The whole air whitens with a boundless tide
Of silver radiance, trembling round the world."
My friend, thou art not of some other race and family of men;—thou art flesh of my flesh, bone of my bone. Has not nature associated us in many ways?[501] Water from the same fountain, lime from the same quarry, grain from the same field compose our bodies. And perchance our elements but reassert their ancient kindredship. Is it of no significance that I have so long partaken of the same loaf with thee, have breathed the same air summer and winter, have felt the same heat and cold, the same fruits of summer have been pleased to refresh us both, and thou hast never had a thought of different fibre from my own?[502]
Our kindred, of one blood with us. With the favor and not the displeasure of the gods, we have partaken the same bread.
It is hard to know rocks. They are crude and inaccessible to our nature. We have not enough of the stony element in us.
It is hard to know men by rumor only. But to stand near somewhat living and conscious. Who would not sail through mutiny and storm farther than Columbus, to reach the fabulous retreating shores of some continent man?
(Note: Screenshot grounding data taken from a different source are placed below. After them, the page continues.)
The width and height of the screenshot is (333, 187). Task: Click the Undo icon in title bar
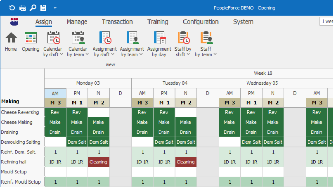12,8
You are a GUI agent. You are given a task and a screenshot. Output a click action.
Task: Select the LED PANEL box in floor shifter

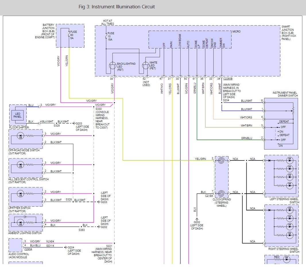(x=17, y=115)
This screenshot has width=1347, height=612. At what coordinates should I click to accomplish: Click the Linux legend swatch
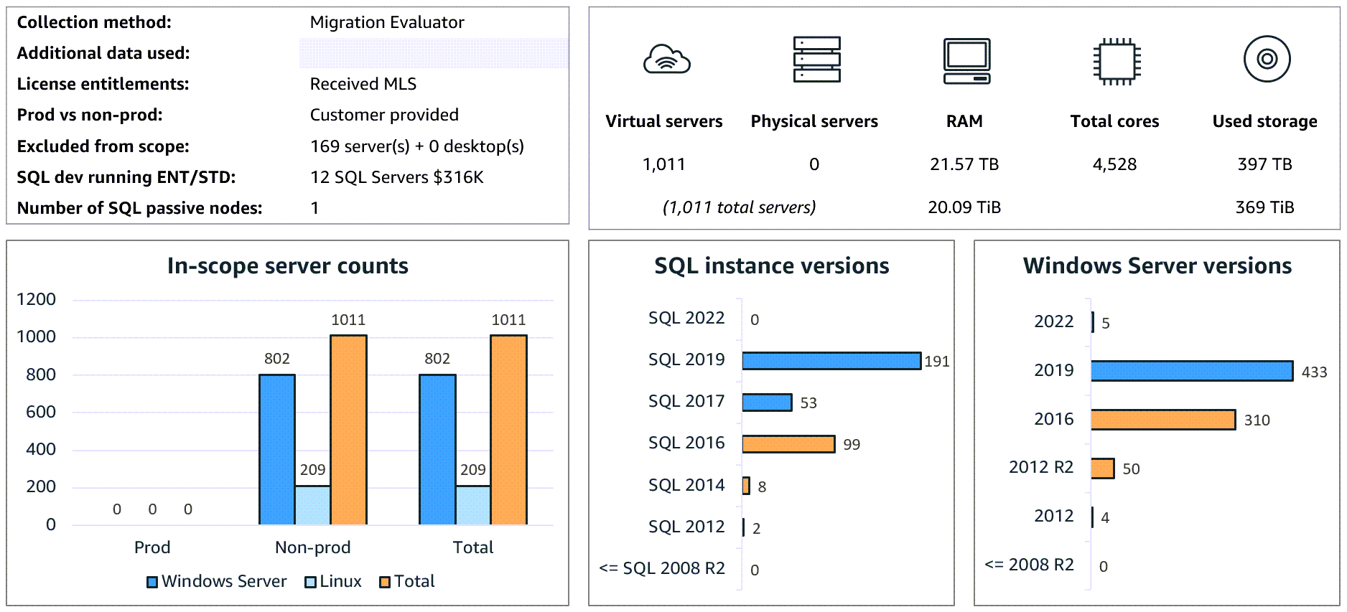point(310,582)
My friend can only be in any measure my foe, because he is fundamentally my friend; for everything is after all more nearly what it should rightfully be, than that which it is simply by failing to be the other.
It [friendship] cannot be the subject of reconciliation or the theme of conversation ever between friends. The true friend must in some sense disregard all professions of friendship and forget them.
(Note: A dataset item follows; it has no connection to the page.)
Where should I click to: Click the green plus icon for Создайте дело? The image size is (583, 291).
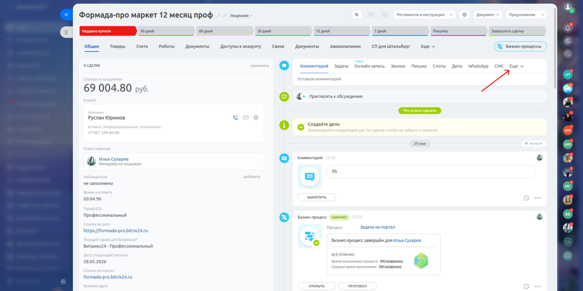[301, 127]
It is as far from pity as from contempt. I should hesitate even to call it the highest sympathy, since the word is of suspicious origin and suggests suffering rather than joy. It was established before religion, for men are not friends in religion, but over and through it; and it records no apostasy or repentance, but there is a certain divine and innocent and perennial health about it.
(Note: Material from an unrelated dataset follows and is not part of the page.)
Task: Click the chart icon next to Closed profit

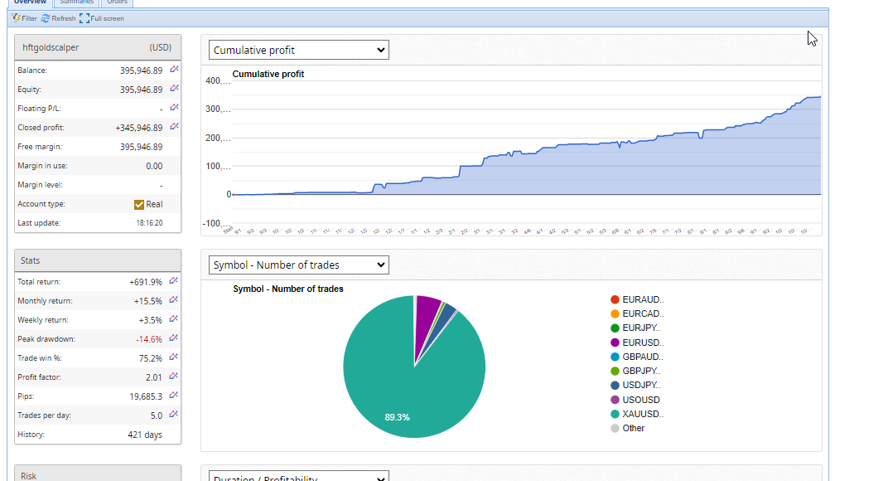Action: click(174, 127)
Its charity is generosity, its virtue nobleness, its religion trust. We come nearer to friendship with flowers and inanimate objects than with merely affectionate and loving men. It is not for the friend to be just even,—at least he is not to be lost in this attribute,—but to be only a large and free existence, representative of humanity, its general court. Admirable to us as the heavenly bodies, but like them affording rather a summer heat and daylight,—the light and fire of sunshine and stars,—rather than the intense heats and splendors which our weakness and appetite require.